[Information Boundary: Start]

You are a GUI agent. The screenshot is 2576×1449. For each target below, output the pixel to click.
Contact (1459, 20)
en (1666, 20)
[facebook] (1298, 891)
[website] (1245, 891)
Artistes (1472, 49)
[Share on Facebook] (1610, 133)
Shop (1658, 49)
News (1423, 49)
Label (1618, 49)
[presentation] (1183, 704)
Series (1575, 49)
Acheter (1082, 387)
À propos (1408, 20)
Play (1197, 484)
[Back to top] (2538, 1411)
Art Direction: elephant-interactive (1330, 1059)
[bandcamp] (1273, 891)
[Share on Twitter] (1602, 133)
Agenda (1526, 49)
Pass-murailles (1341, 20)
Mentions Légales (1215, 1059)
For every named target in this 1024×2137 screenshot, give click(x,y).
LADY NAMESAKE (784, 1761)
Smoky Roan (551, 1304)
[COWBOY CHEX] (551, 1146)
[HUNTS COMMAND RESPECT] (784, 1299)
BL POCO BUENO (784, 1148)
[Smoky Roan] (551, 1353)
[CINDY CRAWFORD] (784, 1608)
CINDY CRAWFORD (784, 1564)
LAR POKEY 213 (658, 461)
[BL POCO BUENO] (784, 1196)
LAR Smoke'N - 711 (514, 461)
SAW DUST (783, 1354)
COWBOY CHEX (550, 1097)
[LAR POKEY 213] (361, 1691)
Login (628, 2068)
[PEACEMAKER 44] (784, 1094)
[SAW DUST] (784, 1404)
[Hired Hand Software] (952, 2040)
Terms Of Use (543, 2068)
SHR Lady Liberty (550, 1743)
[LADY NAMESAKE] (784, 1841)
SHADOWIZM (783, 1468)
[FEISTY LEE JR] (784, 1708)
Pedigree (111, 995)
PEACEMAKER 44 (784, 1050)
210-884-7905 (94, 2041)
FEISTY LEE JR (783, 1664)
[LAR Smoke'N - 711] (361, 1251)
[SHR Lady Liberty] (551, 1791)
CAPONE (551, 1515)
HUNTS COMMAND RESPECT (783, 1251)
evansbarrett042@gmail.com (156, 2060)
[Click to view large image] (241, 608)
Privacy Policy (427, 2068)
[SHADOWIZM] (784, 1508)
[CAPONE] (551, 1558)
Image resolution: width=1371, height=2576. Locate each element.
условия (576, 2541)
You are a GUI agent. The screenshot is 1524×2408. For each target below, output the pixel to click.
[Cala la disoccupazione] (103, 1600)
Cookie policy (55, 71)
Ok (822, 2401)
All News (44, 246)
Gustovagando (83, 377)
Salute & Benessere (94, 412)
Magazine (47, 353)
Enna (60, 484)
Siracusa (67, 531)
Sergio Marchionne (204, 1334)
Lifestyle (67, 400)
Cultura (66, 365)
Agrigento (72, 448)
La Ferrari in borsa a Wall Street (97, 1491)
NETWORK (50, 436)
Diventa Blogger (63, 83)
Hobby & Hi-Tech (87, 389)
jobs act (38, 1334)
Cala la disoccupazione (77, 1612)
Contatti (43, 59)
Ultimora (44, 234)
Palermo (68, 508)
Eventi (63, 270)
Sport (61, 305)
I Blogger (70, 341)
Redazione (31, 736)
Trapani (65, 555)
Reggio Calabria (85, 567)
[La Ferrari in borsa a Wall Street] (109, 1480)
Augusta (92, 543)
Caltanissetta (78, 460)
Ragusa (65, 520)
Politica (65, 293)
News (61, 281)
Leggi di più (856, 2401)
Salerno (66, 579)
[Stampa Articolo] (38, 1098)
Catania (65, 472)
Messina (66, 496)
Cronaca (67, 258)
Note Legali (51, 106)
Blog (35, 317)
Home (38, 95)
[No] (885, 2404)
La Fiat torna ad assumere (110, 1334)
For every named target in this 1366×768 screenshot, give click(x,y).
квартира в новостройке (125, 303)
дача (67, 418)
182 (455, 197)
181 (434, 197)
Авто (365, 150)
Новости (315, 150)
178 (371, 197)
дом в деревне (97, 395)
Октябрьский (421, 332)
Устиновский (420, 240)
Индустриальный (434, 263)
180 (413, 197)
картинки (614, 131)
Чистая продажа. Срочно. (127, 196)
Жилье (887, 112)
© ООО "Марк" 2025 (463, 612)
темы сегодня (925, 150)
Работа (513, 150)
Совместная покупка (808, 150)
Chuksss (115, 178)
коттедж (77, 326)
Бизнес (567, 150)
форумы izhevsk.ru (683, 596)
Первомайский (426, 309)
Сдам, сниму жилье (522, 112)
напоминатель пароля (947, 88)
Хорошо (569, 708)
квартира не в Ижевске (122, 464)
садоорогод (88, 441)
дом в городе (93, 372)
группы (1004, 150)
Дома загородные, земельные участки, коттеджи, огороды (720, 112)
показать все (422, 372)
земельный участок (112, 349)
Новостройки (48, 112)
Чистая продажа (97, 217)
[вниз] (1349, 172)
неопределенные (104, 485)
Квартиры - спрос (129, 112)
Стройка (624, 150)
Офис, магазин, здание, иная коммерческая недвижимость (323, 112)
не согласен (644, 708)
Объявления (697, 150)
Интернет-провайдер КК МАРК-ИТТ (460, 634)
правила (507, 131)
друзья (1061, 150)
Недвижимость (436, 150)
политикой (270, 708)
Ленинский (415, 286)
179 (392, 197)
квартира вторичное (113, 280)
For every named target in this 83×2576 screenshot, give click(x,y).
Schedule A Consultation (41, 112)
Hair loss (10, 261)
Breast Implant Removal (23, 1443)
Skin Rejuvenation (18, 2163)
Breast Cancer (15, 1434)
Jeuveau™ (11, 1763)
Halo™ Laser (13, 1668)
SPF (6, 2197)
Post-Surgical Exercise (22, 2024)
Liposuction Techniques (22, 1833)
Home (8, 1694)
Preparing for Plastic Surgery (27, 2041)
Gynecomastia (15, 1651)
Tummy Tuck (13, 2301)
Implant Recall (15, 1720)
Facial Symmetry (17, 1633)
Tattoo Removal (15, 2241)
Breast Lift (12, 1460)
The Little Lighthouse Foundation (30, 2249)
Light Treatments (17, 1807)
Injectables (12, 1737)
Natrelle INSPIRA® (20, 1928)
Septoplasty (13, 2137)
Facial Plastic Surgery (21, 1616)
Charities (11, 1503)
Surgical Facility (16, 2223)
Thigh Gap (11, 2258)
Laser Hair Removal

[Information Boundary: End]

* _Instructions for the task_: Every entry needs to be copied again, word for word.

* _Response to this task_:
You are a GUI agent. The screenshot is 2576×1449. For each target below, output the pixel to click.
Contact (1459, 20)
en (1666, 20)
[facebook] (1298, 891)
[website] (1245, 891)
Artistes (1472, 49)
[Share on Facebook] (1610, 133)
Shop (1658, 49)
News (1423, 49)
Label (1618, 49)
[presentation] (1183, 704)
Series (1575, 49)
Acheter (1082, 387)
À propos (1408, 20)
Play (1197, 484)
[Back to top] (2538, 1411)
Art Direction: elephant-interactive (1330, 1059)
[bandcamp] (1273, 891)
[Share on Twitter] (1602, 133)
Agenda (1526, 49)
Pass-murailles (1341, 20)
Mentions Légales (1215, 1059)
For every named target in this 1024×2137 screenshot, give click(x,y).
LADY NAMESAKE (784, 1761)
Smoky Roan (551, 1304)
[COWBOY CHEX] (551, 1146)
[HUNTS COMMAND RESPECT] (784, 1299)
BL POCO BUENO (784, 1148)
[Smoky Roan] (551, 1353)
[CINDY CRAWFORD] (784, 1608)
CINDY CRAWFORD (784, 1564)
LAR POKEY 213 (658, 461)
[BL POCO BUENO] (784, 1196)
LAR Smoke'N - 711 (514, 461)
SAW DUST (783, 1354)
COWBOY CHEX (550, 1097)
[LAR POKEY 213] (361, 1691)
Login (628, 2068)
[PEACEMAKER 44] (784, 1094)
[SAW DUST] (784, 1404)
[Hired Hand Software] (952, 2040)
Terms Of Use (543, 2068)
SHR Lady Liberty (550, 1743)
[LADY NAMESAKE] (784, 1841)
SHADOWIZM (783, 1468)
[FEISTY LEE JR] (784, 1708)
Pedigree (111, 995)
PEACEMAKER 44 (784, 1050)
210-884-7905 (94, 2041)
FEISTY LEE JR (783, 1664)
[LAR Smoke'N - 711] (361, 1251)
[SHR Lady Liberty] (551, 1791)
CAPONE (551, 1515)
HUNTS COMMAND RESPECT (783, 1251)
evansbarrett042@gmail.com (156, 2060)
[Click to view large image] (241, 608)
Privacy Policy (427, 2068)
[SHADOWIZM] (784, 1508)
[CAPONE] (551, 1558)
Image resolution: width=1371, height=2576. Locate each element.
условия (576, 2541)
You are a GUI agent. The screenshot is 1524×2408. For each target below, output the pixel to click.
[Cala la disoccupazione] (103, 1600)
Cookie policy (55, 71)
Ok (822, 2401)
All News (44, 246)
Gustovagando (83, 377)
Salute & Benessere (94, 412)
Magazine (47, 353)
Enna (60, 484)
Siracusa (67, 531)
Sergio Marchionne (204, 1334)
Lifestyle (67, 400)
Cultura (66, 365)
Agrigento (72, 448)
La Ferrari in borsa a Wall Street (97, 1491)
NETWORK (50, 436)
Diventa Blogger (63, 83)
Hobby & Hi-Tech (87, 389)
jobs act (38, 1334)
Cala la disoccupazione (77, 1612)
Contatti (43, 59)
Ultimora (44, 234)
Palermo (68, 508)
Eventi (63, 270)
Sport (61, 305)
I Blogger (70, 341)
Redazione (31, 736)
Trapani (65, 555)
Reggio Calabria (85, 567)
[La Ferrari in borsa a Wall Street] (109, 1480)
Augusta (92, 543)
Caltanissetta (78, 460)
Ragusa (65, 520)
Politica (65, 293)
News (61, 281)
Leggi di più (856, 2401)
Salerno (66, 579)
[Stampa Articolo] (38, 1098)
Catania (65, 472)
Messina (66, 496)
Cronaca (67, 258)
Note Legali (51, 106)
Blog (35, 317)
Home (38, 95)
[No] (885, 2404)
La Fiat torna ad assumere (110, 1334)
For every named target in this 1366×768 screenshot, give click(x,y).
квартира в новостройке (125, 303)
дача (67, 418)
182 (455, 197)
181 (434, 197)
Авто (365, 150)
Новости (315, 150)
178 (371, 197)
дом в деревне (97, 395)
Октябрьский (421, 332)
Устиновский (420, 240)
Индустриальный (434, 263)
180 (413, 197)
картинки (614, 131)
Чистая продажа. Срочно. (127, 196)
Жилье (887, 112)
© ООО "Марк" 2025 (463, 612)
темы сегодня (925, 150)
Работа (513, 150)
Совместная покупка (808, 150)
Chuksss (115, 178)
коттедж (77, 326)
Бизнес (567, 150)
форумы izhevsk.ru (683, 596)
Первомайский (426, 309)
Сдам, сниму жилье (522, 112)
напоминатель пароля (947, 88)
Хорошо (569, 708)
квартира не в Ижевске (122, 464)
садоорогод (88, 441)
дом в городе (93, 372)
группы (1004, 150)
Дома загородные, земельные участки, коттеджи, огороды (720, 112)
показать все (422, 372)
земельный участок (112, 349)
Новостройки (48, 112)
Чистая продажа (97, 217)
[вниз] (1349, 172)
неопределенные (104, 485)
Квартиры - спрос (129, 112)
Стройка (624, 150)
Офис, магазин, здание, иная коммерческая недвижимость (323, 112)
не согласен (644, 708)
Объявления (697, 150)
Интернет-провайдер КК МАРК-ИТТ (460, 634)
правила (507, 131)
друзья (1061, 150)
Недвижимость (436, 150)
политикой (270, 708)
Ленинский (415, 286)
179 (392, 197)
квартира вторичное (113, 280)
For every named target in this 83×2576 screenshot, give click(x,y).
Schedule A Consultation (41, 112)
Hair loss (10, 261)
Breast Implant Removal (23, 1443)
Skin Rejuvenation (18, 2163)
Breast Cancer (15, 1434)
Jeuveau™ (11, 1763)
Halo™ Laser (13, 1668)
SPF (6, 2197)
Post-Surgical Exercise (22, 2024)
Liposuction Techniques (22, 1833)
Home (8, 1694)
Preparing for Plastic Surgery (27, 2041)
Gynecomastia (15, 1651)
Tummy Tuck (13, 2301)
Implant Recall (15, 1720)
Facial Symmetry (17, 1633)
Tattoo Removal (15, 2241)
Breast Lift (12, 1460)
The Little Lighthouse Foundation (30, 2249)
Light Treatments (17, 1807)
Injectables (12, 1737)
Natrelle INSPIRA® (20, 1928)
Septoplasty (13, 2137)
Facial Plastic Surgery (21, 1616)
Charities (11, 1503)
Surgical Facility (16, 2223)
Thigh Gap (11, 2258)
Laser Hair Removal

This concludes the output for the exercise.